Required actions:
1. According to the custom API integration tutorial, which method does Dango recommend for complex APIs that need full control?
2. From the custom API integration tutorial, write out everything from "Custom dlt source for My" down to "from My API.".

Custom API Integration¶
Build a custom data source for any REST API.
What You'll Build¶
By the end of this tutorial, you'll have:
- A custom dlt source for a REST API
- Data synced from the API to DuckDB
- Understanding of custom source patterns
Duration: ~30 minutes
Prerequisites¶
- Dango project initialized
- Python basics
- An API you want to integrate (we'll use a sample)
Approach Options¶
Dango offers two ways to integrate custom APIs:
| Method | Best For | Effort |
|---|---|---|
| REST API source | Simple APIs, quick setup | Low |
| Custom dlt source | Complex APIs, full control | Medium |
We'll cover both approaches.
Option 1: REST API Source (Quick)¶
For simple REST APIs, use Dango's built-in REST API source.
Step 1: Configure Source¶
# .dango/sources.yml
sources:
- name: my_api
type: rest_api
enabled: true
rest_api:
base_url: "https://api.example.com"
headers:
Authorization: "Bearer ${MY_API_TOKEN}"
resources:
- name: users
endpoint: /users
method: GET
- name: orders
endpoint: /orders
method: GET
params:
status: completed
Step 2: Add Credentials¶
Step 3: Sync¶
Pagination Support¶
For paginated APIs:
rest_api:
base_url: "https://api.example.com"
resources:
- name: users
endpoint: /users
pagination:
type: page_number # or: offset, cursor
param: page
start: 1
Option 2: Custom dlt Source (Full Control)¶
For complex APIs or specific requirements, create a custom dlt source.
Step 1: Create Source File¶
Create custom_sources/my_api.py:
"""
Custom dlt source for My API.
"""
import dlt
from dlt.sources.helpers import requests
from typing import Iterator, Dict, Any
@dlt.source
def my_api_source(
api_key: str = dlt.secrets.value,
base_url: str = "https://api.example.com"
) -> Iterator[dlt.DltResource]:
"""
Load data from My API.
Args:
api_key: API authentication key
base_url: API base URL
"""
# Shared session with auth header
session = requests.Session()

Data section:
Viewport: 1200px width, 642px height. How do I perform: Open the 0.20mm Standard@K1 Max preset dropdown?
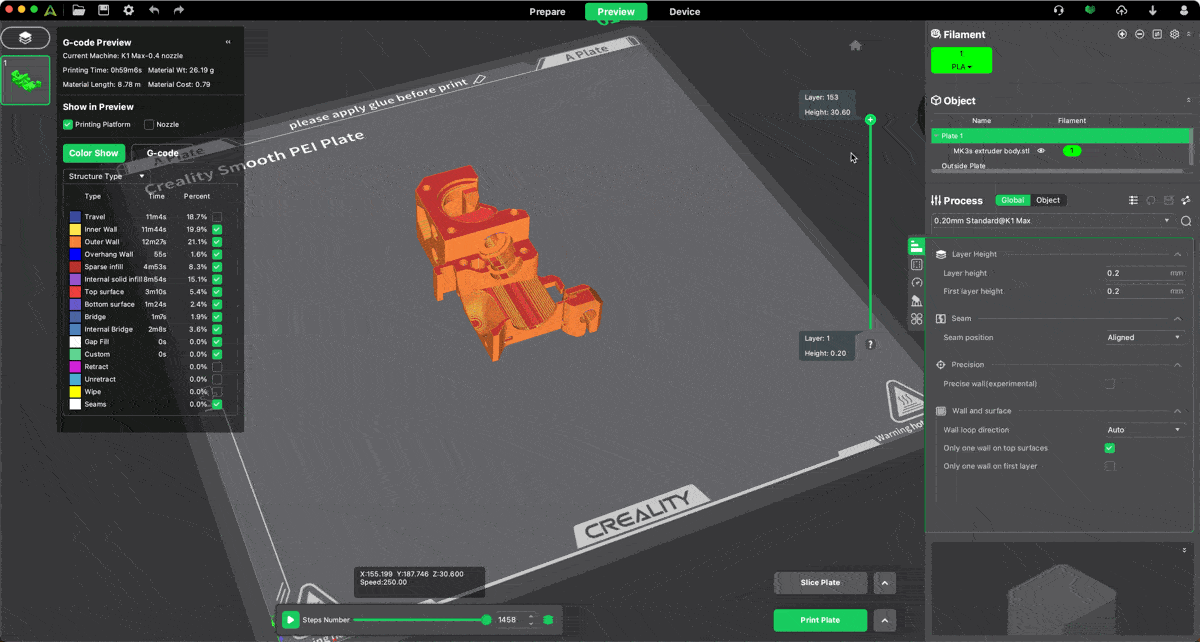[x=1051, y=221]
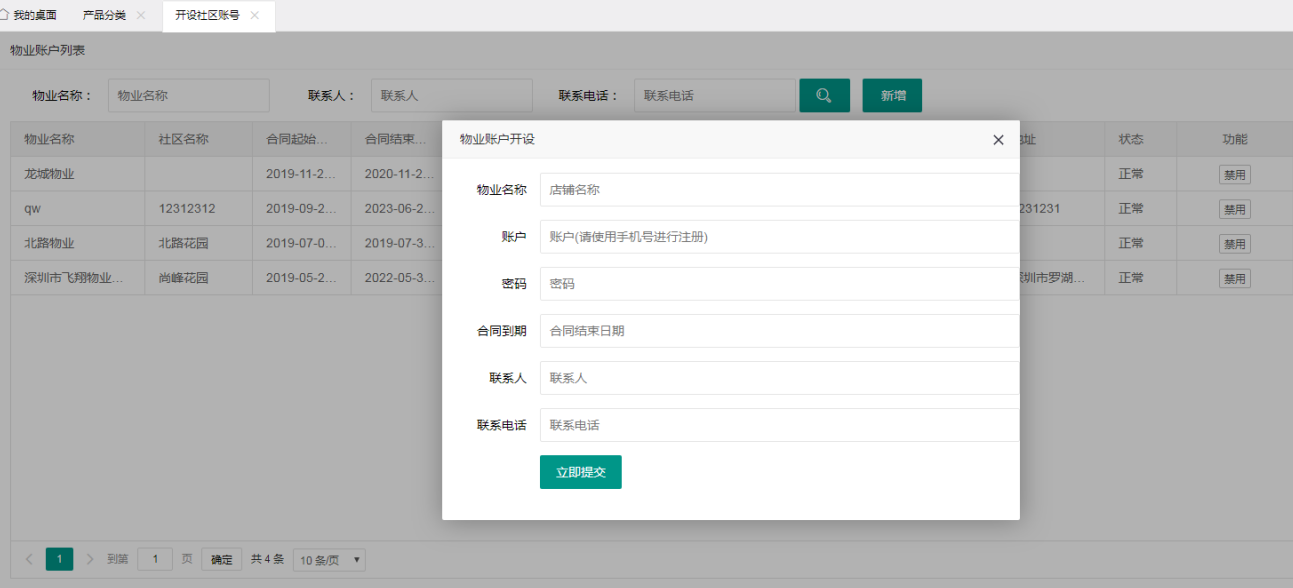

Answers below:
1. A custom dlt source.

2.
Custom dlt source for My API.
"""
import dlt
from dlt.sources.helpers import requests
from typing import Iterator, Dict, Any
@dlt.source
def my_api_source(
api_key: str = dlt.secrets.value,
base_url: str = "https://api.example.com"
) -> Iterator[dlt.DltResource]:
"""
Load data from My API.